Jean-François Kahn : Encore faut-il s’entendre sur ce que signifie le terme antisarkozysme "primaire". L’expression  a été inventée par Georges Marchais pour dénoncer ce qu'il appelait l' anticommunisme "primaire". Lorsqu'on dénonçait le totalitarisme de l'URSS stalinienne, on était qualifié d'anticommuniste "primaire". De la même façon, lorsqu'on disait, comme moi, que Nicolas Sarkozy faisait preuve d'un "narcissisme fou", on était taxé d' antisarkozysme "primaire". Mais dans les deux cas, la critique n'avait rien de "primaire" puisqu'elle était vraie.

De la même façon, je ne pense pas que l'hebdomadaire Le Point fait de l' antihollandisme "primaire", mais plutôt de l'antihollandisme intelligent et efficace. Franz-Olivier Giesbert a soutenu François Hollande durant la campagne, il est donc bien placé pour le critiquer aujourd'hui. C'est plutôt bien joué de sa part. Le discours de Jean-Louis Borloo à l'Assemblée nationale est un autre exemple d'opposition intelligente et efficace. Celui-ci était à la fois drôle et assassin, mais pas du tout "primaire". En revanche, le discours de Christian Jacob était un discours de "bête des bois", d'une bêtise qui dépasse l'imagination.   

Selon vous, l'UMP tombe-t-il dans le piège de l'opposition systématique ?

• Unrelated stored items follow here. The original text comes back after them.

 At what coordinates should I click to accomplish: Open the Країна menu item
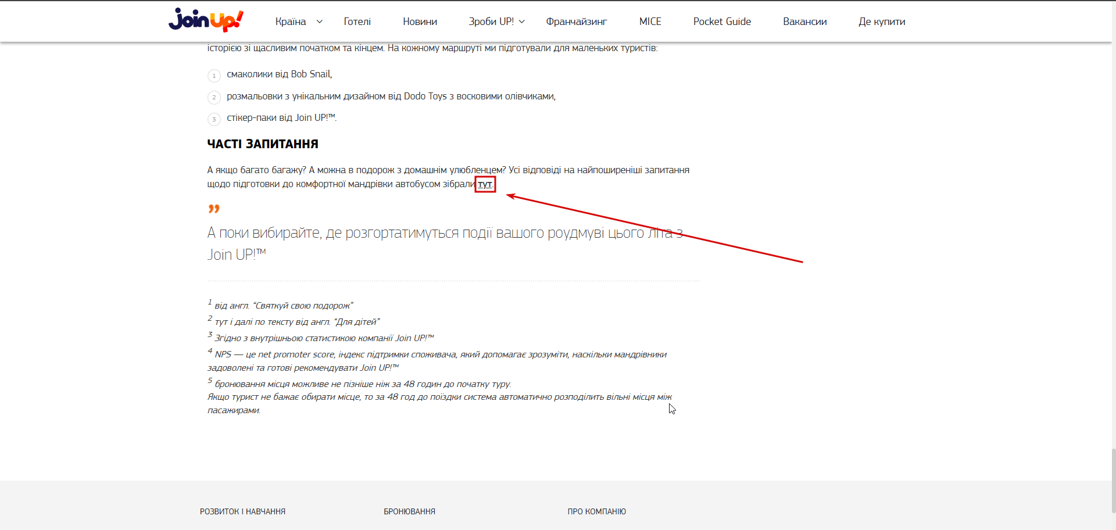coord(291,22)
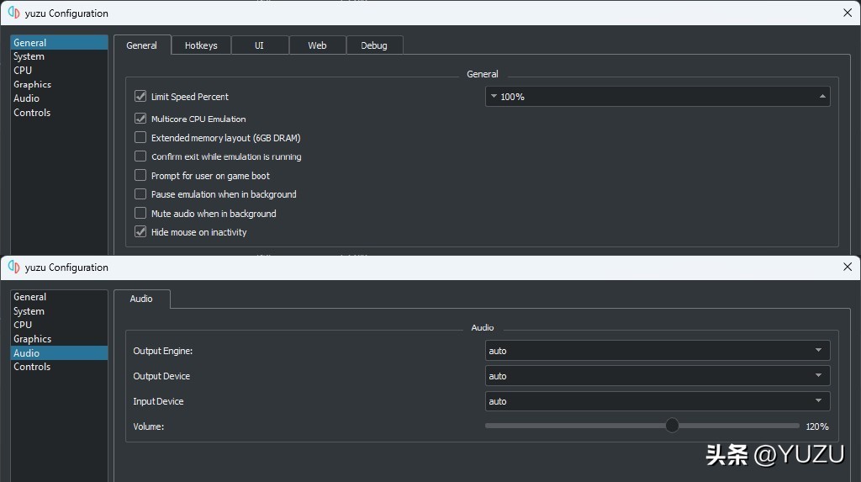Open the Input Device dropdown

tap(658, 401)
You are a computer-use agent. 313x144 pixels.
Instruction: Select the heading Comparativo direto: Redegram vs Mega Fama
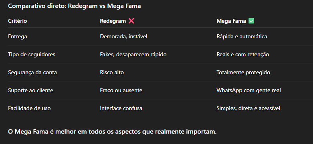(75, 6)
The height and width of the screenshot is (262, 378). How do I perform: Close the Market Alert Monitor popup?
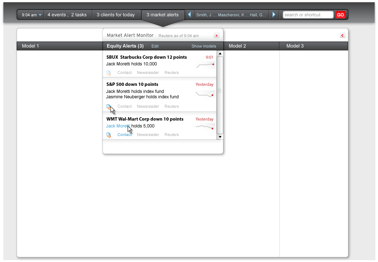(216, 35)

Pour le coup, oui ! l'UMP s'enfonce dans une opposition caricaturale et est en train de se ridiculiser. Le plus bel exemple, c'est Valérie Pécresse. Globalement, j'étais hostile à la politique de Nicolas Sarkozy et j'ai souvent été taxé d'antisarkozyste "primaire". Pourtant, j'avais soutenu la politique de Valérie Pécresse concernant l'autonomie des universités. Lorsque que le gouvernement de Nicolas Sarkozy proposait des réformes justes, je n'hésitais pas à le dire. J'ai par exemple applaudi au discours de Toulon après la crise. J'étais également favorable à l'unification des régimes de retraite.

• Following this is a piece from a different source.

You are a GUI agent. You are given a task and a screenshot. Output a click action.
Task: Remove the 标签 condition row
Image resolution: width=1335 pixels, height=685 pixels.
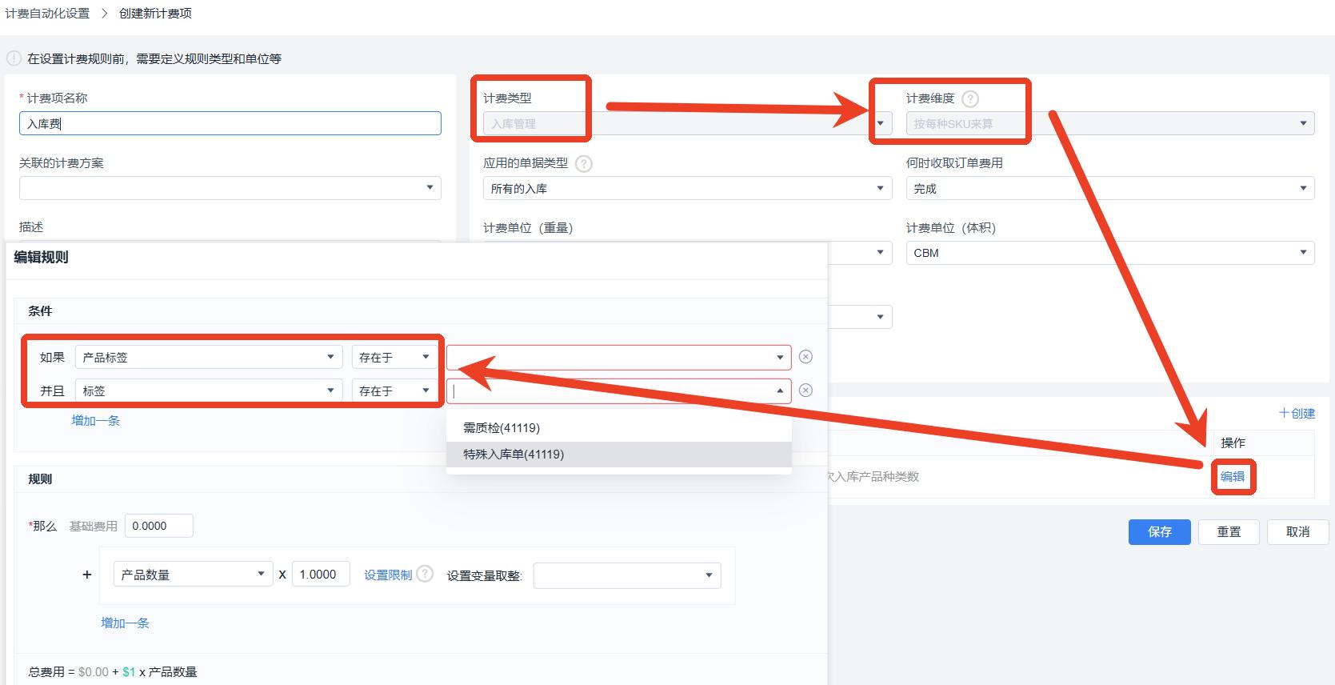805,391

En revanche, je constate que Madame Pécresse est incapable de reconnaître la moindre chose acceptable dans la politique du gouvernement socialiste. On dirait presque que c'est physique ! Le rapport de la Cours des comptes nous apprend qu'un quart des universités sont en faillite et qu'il manque 150 millions d'euros dans les caisses. Valérie Pécresse, dont j'ai soutenu la politique, pourrait peut-être s'expliquer plutôt que de taper sur tout ce que les autres font. Un peu d'autocritique ne ferait pas de mal. De manière générale, l'UMP est en train de déborder la gauche dans l'opposition systématique. Et pourtant cette dernière s'y connaît en matière de sectarisme ! 

La droite, qui durant la campagne a prôné une politique de rigueur, devrait-elle soutenir la rigueur de gauche ?    

L'UMP pourrait légitimement attaquer François Hollande sur le fait qu'il n'a pas parlé de la rigueur durant la campagne électorale. Il n'a jamais dit qu'il allait être obligé d'effectuer des coupes sombres dans les dépenses publiques. Et aujourd'hui encore, François Hollande et son gouvernement pèchent par déni de réalité en refusant de prononcer le mot rigueur. Là, il y a des choses très cruelles à dire. Malheureusement, je pense que les dirigeants de l'UMP vont se contenter de condamner la rigueur, quitte à se contredire eux-mêmes. 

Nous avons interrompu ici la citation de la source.